Sunday, March 20, 2011

Waiting for the Truth

Within 24 hours, there were two horrific auto accidents in the Valley. In one, two females were killed, and a male and a female inside the vehicle were rescued and taken to the hospital in critical condition. The good news is that an infant in the car, securely strapped into a car seat, was not hurt. In the second accident, one car went head-first into a palm tree and burst into flame, killing the occupant; the other car involved in the incident continued on for another 50-60 feet, went head- first into another palm tree, ejected the occupants, and burst into flame. In this incident, one driver was killed, a 28-year old police officer with a 4-week old son.

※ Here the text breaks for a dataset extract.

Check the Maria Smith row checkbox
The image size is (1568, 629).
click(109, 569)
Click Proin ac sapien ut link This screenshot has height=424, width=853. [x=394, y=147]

The bloggers hit the internet the minute the sketchiest details were presented by the media, not to express their sympathy, but to begin the racial epithets and homophobic slurs that characterize their comments about anything that happens in this area. In the first incident, because the accident happened in the east valley area, it was immediately assumed that it was gang-related; thus, no mercy for anyone involved in the accident. Two people dead, another two people perhaps on their way to the morgue, with a brief stay in the hospital first, and a child the sole survivor -- and the bloggers went for the jugular, accusing the people involved in the accident of endangering "innocent citizens" who may have shared the road with them prior to the fatal crash. No details were known, but the people involved must have been Mexican illegals, uninsured, driving an unsafe vehicle, and had it coming to them for some reason known only to the bloggers.

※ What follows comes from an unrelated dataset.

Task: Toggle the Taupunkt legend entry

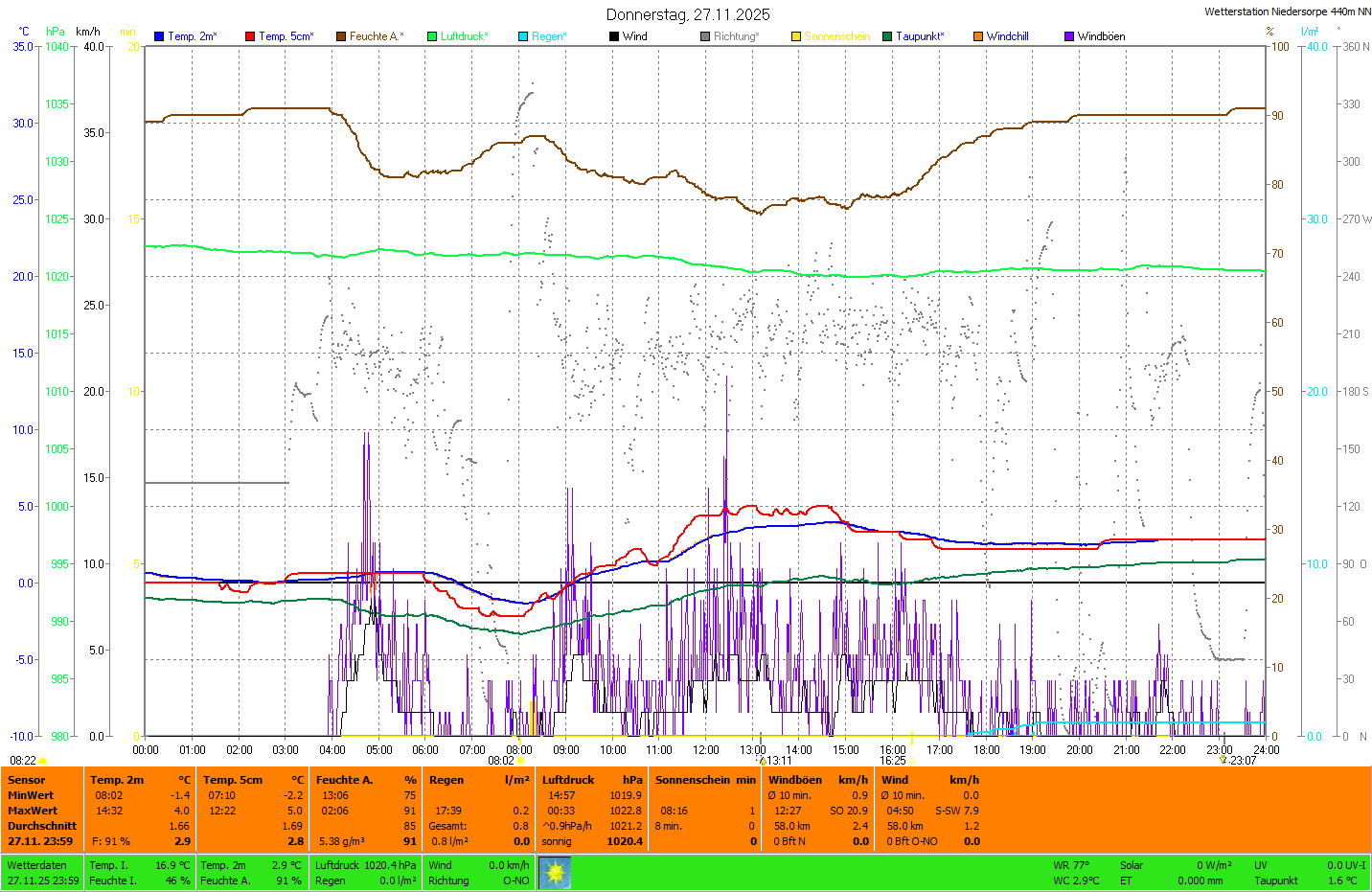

In the second accident, before it was known that it was a police officer fatally injured, the bloggers immediately went on the attack about west valley gangsters, illegal Mexicans, gay rights, and, again, the potential danger to innocent citizens on the road at the time of the accident. Saying "sorry" after it is revealed that a police officer lost his life while chasing a vehicle that failed to stop for the lights and siren does not take away the pain inflicted onto a young widow's shoulders, nor the month-old child who will never know his father.

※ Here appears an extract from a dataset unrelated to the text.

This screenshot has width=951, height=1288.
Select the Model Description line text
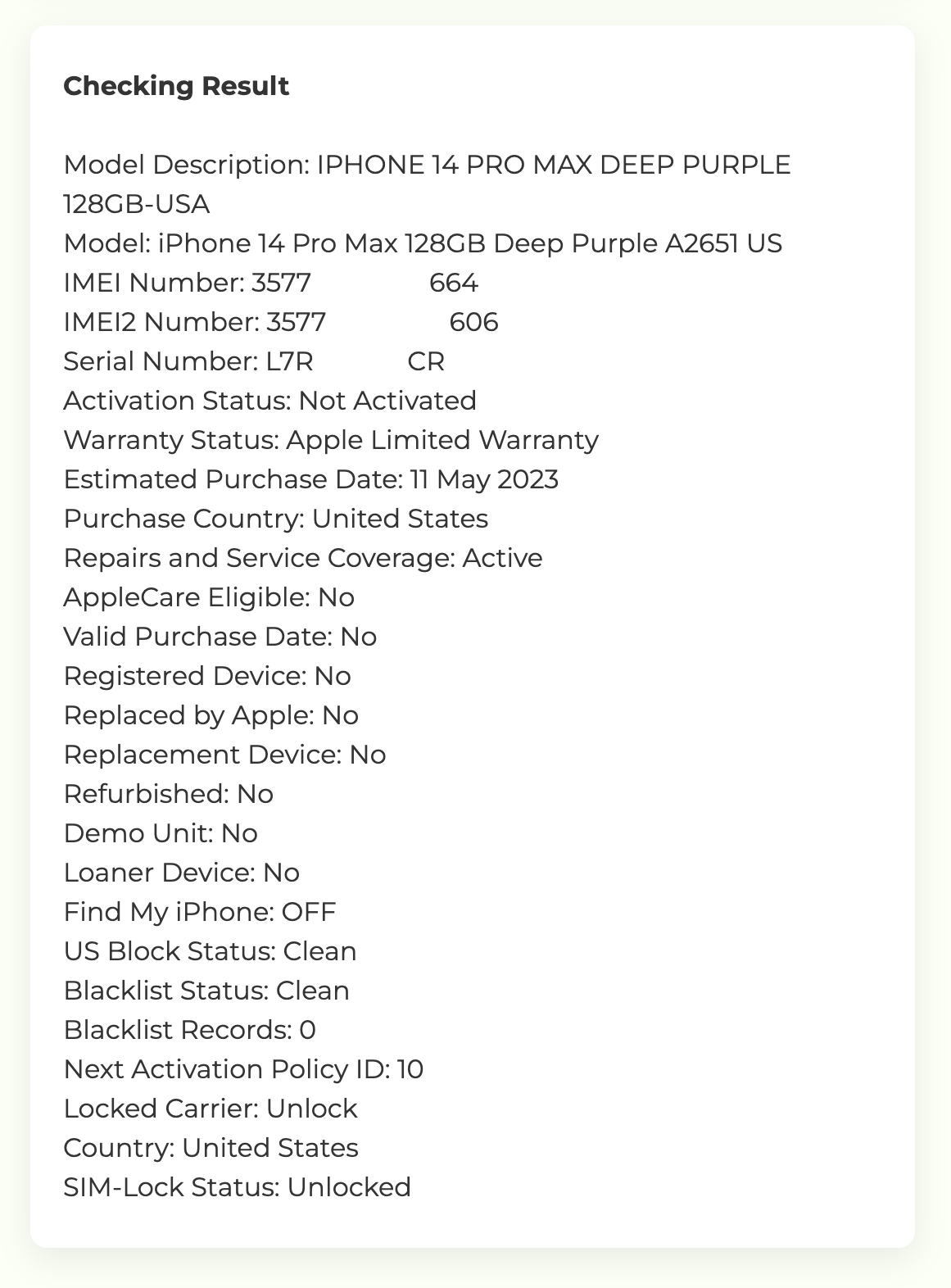[427, 165]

I believe in freedom of the press, but not at the expense of innocent victims of crime. None of these comments should have been posted, but they were -- and the survivors of victims in both accidents read them, based on their posted reactions to the lies, half-truths, and accusations that somehow these incidents were the victims' fault. It's one thing to post an opinion based on the facts about an issue or event to provide another point of view, but to comment on the news as it unfolds, projecting one's bigotry in the process, is vile. The Bill of Rights does protect free speech, but why is any speech protected when it is a hate-filled violation of an individual's right to privacy? to protection from libel? to grieve a loved one's loss?

The bloggers assume they know what happened and why it happened, based on where it happened, but they don't have factual information to support their wild accusations. The online newspaper did crack down on the bloggers about 6 months ago, but not this past weekend, allowing the blogger allegations to stand for the truth in the absence of evidence to the contrary. When the paper did publish the facts as they were known, a full 8 hours after the police officer died during the car chase, the bloggers came back with the "endangering innocent lives" argument, rather than compassion for the officer, his family and friends, and his colleagues.

There is a time and a place to have the discussion about whether law enforcement should engage in high-speed chases, but that occurs after the officer's body has been removed from the crime scene.